Sharazad rebosaba de contento, completamente segura de poder convencerle. Mañana se irían. «Mañana por la mañana recogeré mis joyas. Le diremos a Meshang que nos reuniremos con él en el bazar a la hora del almuerzo, pero para entonces estaremos volando hacia el Sur en el aparato de Tommy. Puede trabajar en los Estados del Golfo o en Canadá o en cualquier otra parte. Ser musulmana y canadiense no tiene importancia, nadie se entromete, me dijeron cuando fui a la Embajada. Y pronto, dentro de un mes o así, regresaremos a casa en Irán y viviremos aquí para siempre.»
Satisfecha, se apretó más contra él, ocultos entre la multitud y por la oscuridad, sin sentir ya temor alguno, segura de que su futuro sería maravilloso. «Ahora que Tommy es Creyente irá al Paraíso, Dios es grande, Dios es grande, y yo también iré y detrás de nosotros dejaremos hijos e hijas. Y luego, cuando seamos viejos, si él muere antes, el cuadragésimo día, me aseguraré de que su espíritu sea perfectamente recordado y después maldeciré a su mujer más joven o a sus mujeres e hijos, pondré mis asuntos en orden y esperaré tranquilamente a reunirme con él... cuando Dios quiera.»
—Te amo tanto, Tommy, y no sabes cuánto siento que hayas tenido todas estas preocupaciones... por mi culpa...
Estaban desembocando de la calleja a la calle. La muchedumbre era todavía densa, desbordándose por la carretera y entre la circulación.
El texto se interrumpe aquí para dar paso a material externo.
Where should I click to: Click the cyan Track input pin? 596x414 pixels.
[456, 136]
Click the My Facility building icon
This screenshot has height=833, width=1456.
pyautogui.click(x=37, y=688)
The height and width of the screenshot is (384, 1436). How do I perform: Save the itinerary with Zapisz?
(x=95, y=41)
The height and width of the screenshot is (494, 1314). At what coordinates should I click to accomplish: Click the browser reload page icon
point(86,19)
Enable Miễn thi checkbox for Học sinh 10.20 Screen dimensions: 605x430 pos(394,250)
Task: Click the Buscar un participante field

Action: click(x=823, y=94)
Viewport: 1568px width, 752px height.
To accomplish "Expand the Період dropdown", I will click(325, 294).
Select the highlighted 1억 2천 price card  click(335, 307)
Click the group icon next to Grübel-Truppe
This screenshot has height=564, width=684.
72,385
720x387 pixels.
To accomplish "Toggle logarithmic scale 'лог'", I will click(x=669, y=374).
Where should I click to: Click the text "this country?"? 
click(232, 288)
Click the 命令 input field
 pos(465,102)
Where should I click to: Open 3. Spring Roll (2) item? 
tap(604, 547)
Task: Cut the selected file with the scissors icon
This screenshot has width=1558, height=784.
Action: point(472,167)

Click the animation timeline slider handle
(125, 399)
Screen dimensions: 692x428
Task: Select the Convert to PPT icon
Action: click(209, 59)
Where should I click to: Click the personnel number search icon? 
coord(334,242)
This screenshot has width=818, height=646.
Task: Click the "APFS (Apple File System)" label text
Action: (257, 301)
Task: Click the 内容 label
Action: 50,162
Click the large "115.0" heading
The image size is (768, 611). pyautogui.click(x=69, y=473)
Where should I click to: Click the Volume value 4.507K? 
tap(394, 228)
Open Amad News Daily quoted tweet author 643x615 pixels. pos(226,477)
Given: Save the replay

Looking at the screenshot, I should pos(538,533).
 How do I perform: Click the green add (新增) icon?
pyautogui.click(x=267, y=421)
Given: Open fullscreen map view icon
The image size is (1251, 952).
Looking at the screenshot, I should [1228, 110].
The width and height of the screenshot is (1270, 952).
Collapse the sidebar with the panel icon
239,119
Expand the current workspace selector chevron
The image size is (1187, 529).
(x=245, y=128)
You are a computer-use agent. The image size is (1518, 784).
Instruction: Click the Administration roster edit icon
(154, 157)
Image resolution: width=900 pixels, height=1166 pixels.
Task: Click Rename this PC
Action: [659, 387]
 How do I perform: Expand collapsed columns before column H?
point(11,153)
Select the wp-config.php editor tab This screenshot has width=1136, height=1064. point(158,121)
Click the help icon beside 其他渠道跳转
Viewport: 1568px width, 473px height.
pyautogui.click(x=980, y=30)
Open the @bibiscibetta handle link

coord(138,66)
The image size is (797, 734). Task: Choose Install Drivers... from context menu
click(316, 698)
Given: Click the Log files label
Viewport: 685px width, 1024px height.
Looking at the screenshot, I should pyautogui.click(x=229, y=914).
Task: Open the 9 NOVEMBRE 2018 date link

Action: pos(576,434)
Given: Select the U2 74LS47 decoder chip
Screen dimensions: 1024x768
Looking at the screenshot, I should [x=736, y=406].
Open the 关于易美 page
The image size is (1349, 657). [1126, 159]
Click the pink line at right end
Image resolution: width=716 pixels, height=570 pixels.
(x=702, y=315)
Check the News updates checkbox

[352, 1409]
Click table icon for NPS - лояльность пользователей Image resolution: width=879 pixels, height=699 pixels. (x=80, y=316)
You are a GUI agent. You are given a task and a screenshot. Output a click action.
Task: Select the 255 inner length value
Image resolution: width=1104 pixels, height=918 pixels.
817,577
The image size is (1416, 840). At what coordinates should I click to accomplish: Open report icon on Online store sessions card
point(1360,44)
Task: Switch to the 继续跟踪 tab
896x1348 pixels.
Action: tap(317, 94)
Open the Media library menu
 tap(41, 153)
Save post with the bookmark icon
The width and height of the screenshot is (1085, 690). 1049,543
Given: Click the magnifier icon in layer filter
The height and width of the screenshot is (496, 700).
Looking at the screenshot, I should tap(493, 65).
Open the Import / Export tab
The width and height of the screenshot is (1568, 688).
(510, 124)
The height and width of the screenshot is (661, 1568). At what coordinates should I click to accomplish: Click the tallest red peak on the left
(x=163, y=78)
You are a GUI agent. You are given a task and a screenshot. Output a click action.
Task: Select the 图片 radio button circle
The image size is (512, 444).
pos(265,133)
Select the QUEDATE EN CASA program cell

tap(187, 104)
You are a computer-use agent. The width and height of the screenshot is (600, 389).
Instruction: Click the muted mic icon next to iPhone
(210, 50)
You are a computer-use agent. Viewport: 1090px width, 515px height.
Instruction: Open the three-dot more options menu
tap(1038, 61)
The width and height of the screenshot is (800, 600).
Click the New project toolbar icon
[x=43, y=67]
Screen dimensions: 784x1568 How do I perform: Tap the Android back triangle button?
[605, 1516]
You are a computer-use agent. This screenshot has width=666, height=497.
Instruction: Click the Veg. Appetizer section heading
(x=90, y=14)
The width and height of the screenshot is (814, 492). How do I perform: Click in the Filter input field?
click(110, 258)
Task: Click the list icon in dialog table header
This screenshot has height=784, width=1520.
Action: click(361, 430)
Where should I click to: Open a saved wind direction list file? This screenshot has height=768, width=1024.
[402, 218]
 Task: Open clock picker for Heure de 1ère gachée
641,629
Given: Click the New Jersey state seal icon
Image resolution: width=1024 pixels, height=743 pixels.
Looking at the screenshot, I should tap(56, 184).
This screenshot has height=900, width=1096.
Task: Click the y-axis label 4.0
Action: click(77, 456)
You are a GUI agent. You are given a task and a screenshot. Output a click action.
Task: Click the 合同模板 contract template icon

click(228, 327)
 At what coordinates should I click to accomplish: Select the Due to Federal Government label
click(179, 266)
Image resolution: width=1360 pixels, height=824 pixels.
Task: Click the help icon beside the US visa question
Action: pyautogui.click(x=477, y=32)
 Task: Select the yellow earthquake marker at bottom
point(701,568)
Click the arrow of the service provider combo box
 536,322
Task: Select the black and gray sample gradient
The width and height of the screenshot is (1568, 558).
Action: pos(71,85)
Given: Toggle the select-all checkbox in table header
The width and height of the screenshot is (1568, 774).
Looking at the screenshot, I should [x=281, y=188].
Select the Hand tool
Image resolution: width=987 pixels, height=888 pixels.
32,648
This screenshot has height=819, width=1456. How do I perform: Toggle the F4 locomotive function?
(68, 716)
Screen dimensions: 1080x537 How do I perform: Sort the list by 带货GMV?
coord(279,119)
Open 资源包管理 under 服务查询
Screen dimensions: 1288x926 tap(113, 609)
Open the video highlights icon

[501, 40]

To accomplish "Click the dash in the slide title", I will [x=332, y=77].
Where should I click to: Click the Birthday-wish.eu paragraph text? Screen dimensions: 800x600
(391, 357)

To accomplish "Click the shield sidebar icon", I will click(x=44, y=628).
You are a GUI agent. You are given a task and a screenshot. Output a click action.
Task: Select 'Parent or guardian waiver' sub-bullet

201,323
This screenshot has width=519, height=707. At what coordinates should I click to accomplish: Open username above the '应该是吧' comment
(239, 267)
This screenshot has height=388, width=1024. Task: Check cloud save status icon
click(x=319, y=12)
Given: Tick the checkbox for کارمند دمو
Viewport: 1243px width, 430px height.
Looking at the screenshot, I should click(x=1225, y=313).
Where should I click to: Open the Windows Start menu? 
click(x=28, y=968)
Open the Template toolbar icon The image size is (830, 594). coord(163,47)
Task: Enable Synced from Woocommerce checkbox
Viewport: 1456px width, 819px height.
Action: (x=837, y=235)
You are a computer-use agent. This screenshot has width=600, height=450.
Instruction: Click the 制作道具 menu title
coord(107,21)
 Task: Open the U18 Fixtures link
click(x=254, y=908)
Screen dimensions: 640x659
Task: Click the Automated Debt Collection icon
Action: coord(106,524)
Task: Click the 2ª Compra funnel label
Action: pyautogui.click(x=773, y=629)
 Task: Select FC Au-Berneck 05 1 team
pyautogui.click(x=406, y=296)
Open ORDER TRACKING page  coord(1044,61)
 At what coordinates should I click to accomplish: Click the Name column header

Todos caminaban ligeros, hombres, mollahs, mujeres, Green Bands, jóvenes y viejos, bien aprovechada la noche haciendo el trabajo de Dios.
—Allah-u Akbar —gritó alguien, siendo coreadas las palabras una y mil veces por millares de gargantas.
Delante de ellos, un conductor impaciente patinó, empujando con el coche a algunos peatones, que dieron contra otros, los cuales, a su vez, hicieron caer a otros, y sonaron maldiciones y risas. Entre ellos se encontraban Sharazad y Lochart, pero ninguno resultó herido. Lochart amortiguó la caída de ella y ambos permanecieron un momento en el suelo riendo, todavía con la granada apretada con fuerza en la mano. No oyeron el siseo de alerta. Sin darse cuenta, Lochart había aflojado por un instante la espoleta al caer ambos, pero fue más que suficiente. Durante un lapso infinito de tiempo él le sonrió a ella y ella le sonrió a él.
—Dios es grande —dijo ella y él se hizo eco con la misma confianza. Y en ese mismo instante, murieron.